Interestingly, Christensen is reportedly set to disappoint his father and agent Sten, who wanted him to stay in the Premier League or move to Bayern, who were offering a better financial package.
His inability to nail down a regular starting spot since that Conte season seems to prove him as a capable squad player, but not more – with 88 appearances spread across six seasons.
He has never played more than 30 league games in a season at Chelsea, having done so twice at Monchengladbach.
Certainly the lithe, rangy 6’2″ has the height needed, but he has been accused of lacking the requisite physicality and durability to fulfil the relentless schedule. The less physically demanding Spanish league might therefore suit him better.
Though Christensen is technically superb and an accomplished passer, his defensive positioning is a little suspect and he tends to get exposed in a back four, as he did when hooked at half-time in an infamous 3-0 defeat at Sheffield United in 2020.
Christensen’s statistics from his Premier League career – graphic provided by: sofascore.com
Christensen’s statistics from this Premier League season – graphic provided by: sofascore.com
It is no coincidence his best periods have come under Conte and Tuchel, in a back three which allows more defensive cover and protection against his potential lapses in concentration, with costly mistakes against Liverpool and Aston Villa in 2020 and Manchester City in May 2021 also marking his record.
His highs have been stratospheric – coming on for defensive lynchpin Thiago Silva in the 39th minute of the Champions League final against City and barely putting a foot wrong in a 1-0 win – and at his best he can be magnificent.

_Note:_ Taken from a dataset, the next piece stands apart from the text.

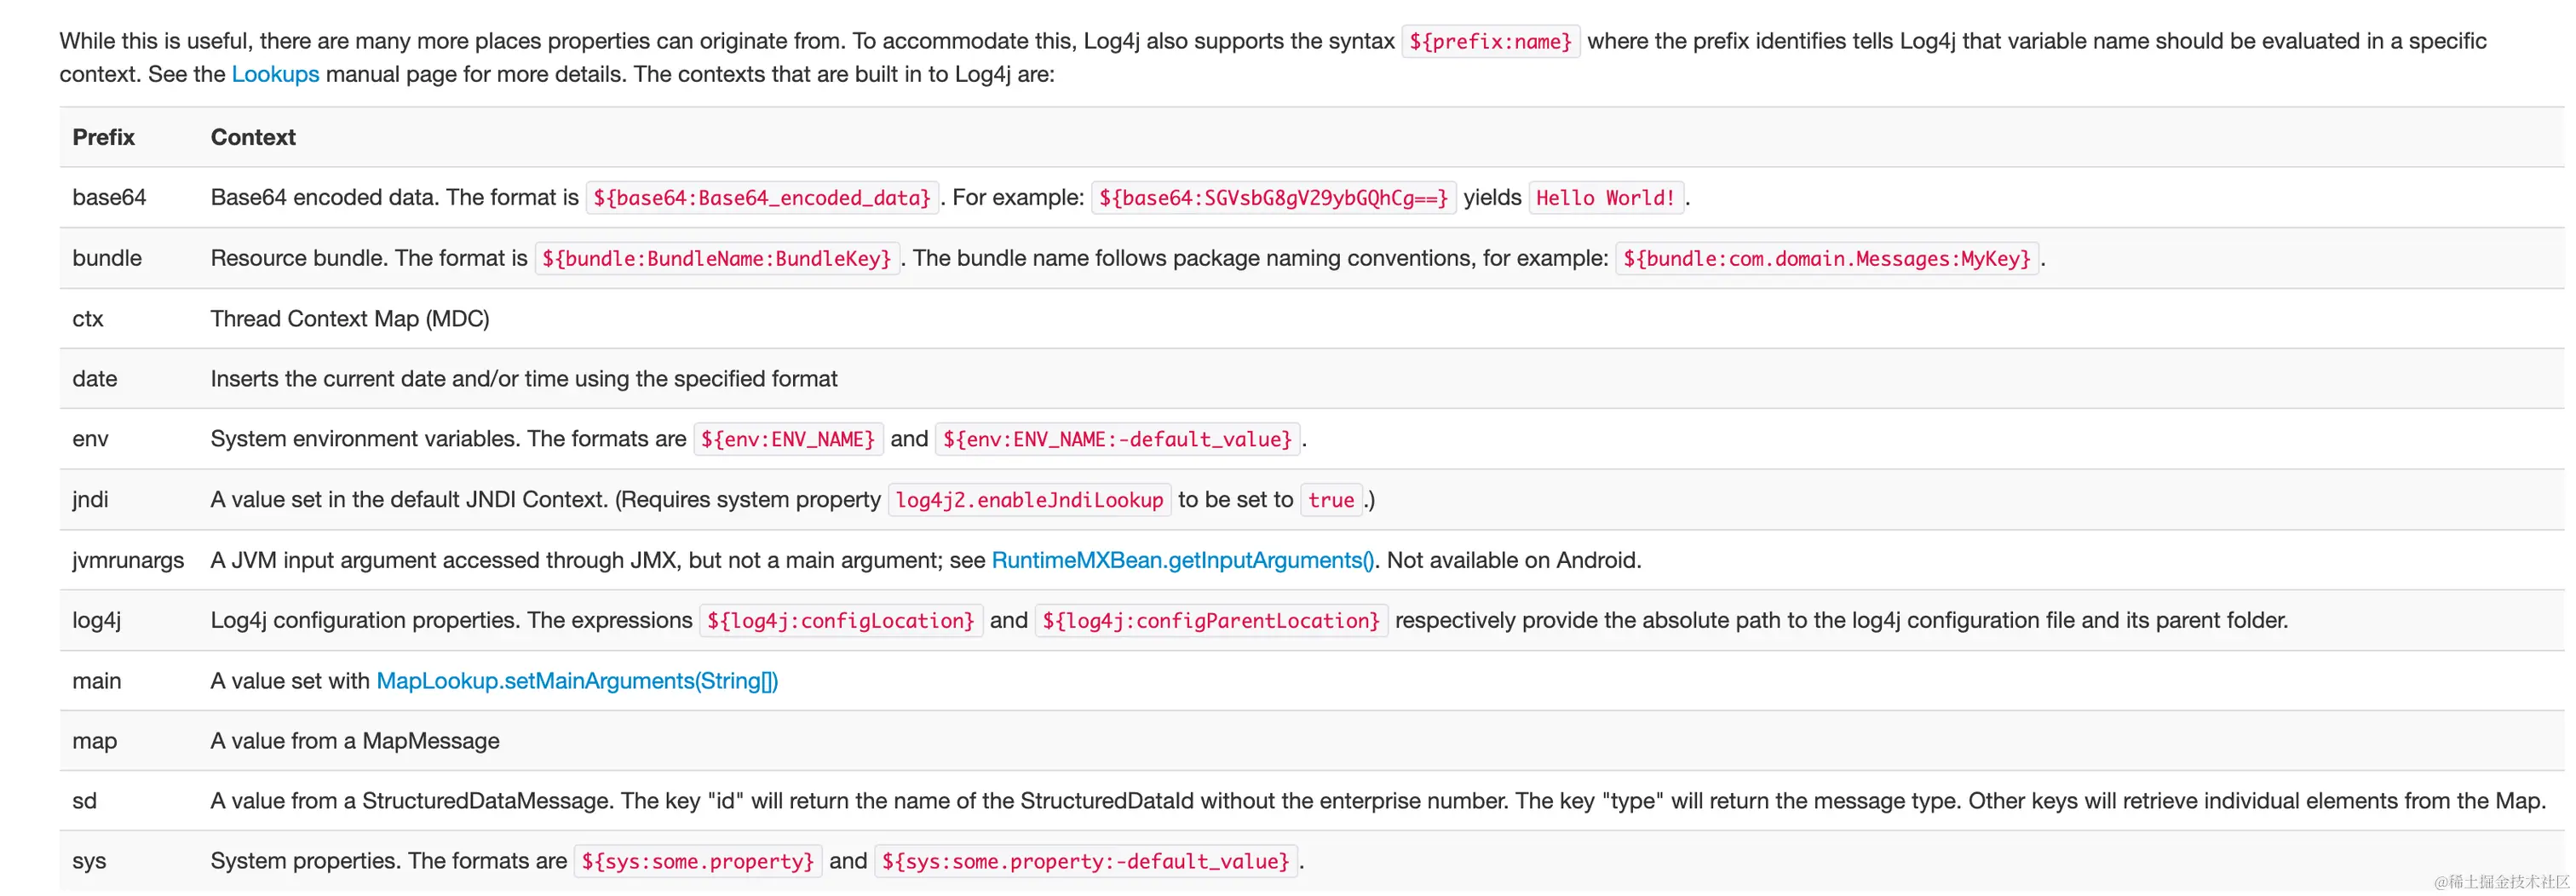Click the ${base64:SGVsbG8gV29ybGQhCg==} example code
The width and height of the screenshot is (2576, 896).
pos(1273,198)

Chelsea, though, will argue they haven’t seen his best often enough.
Perhaps more costly than losing Christensen per se is the loss of another defender. Club stalwart Cesar Azpilicueta, 32, could also join Barcelona on a free this summer when his contract expires, with Rudiger’s deal ticking down too.

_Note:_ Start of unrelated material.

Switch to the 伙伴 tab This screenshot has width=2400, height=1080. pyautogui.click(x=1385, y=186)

Azpilicueta, a loyal and committed servant, has been gradually phased out of the right wing-back slot by Reece James, but his reliability and consistency as a right centre-back would be missed.
Fellow Blues centre half Antonio Rudiger could also leave the club when his contract expires
Losing Christensen and possibly Cesar Azpilicueta to Barcelona and Rudiger would leave the Blues short, with Trevoh Chalobah (r) and Malang Sarr (l) among their only defensive options
Rudiger, 29, arguably the best defender at the club, is wanted by both Paris Saint-Germain and Real Madrid, with a mooted £200,000-a-week salary likely to be too high for Chelsea, who want to avoid breaking their wage structure.
But if Christensen and Azpilicueta leave for the Nou Camp and Rudiger follows out the exit door, Chelsea’s first choice (and only) back three will be Thiago Silva – 38 in September – Trevoh Chalobah, and Malang Sarr.
Of the youngsters available, Levi Colwill is doing well on loan at Championship Huddersfield but is untested at the top level, Ethan Ampadu is talented but lightweight and Xavier Mbuyamba has never made a senior appearance in England.
Christensen leaving is not the end of the world – but Rudiger, and maybe Azpilicueta, leaving too would be highly damaging and ramp up the pressure on the club to sign a top-class centre back like Sevilla’s Jules Kounde as a replacement.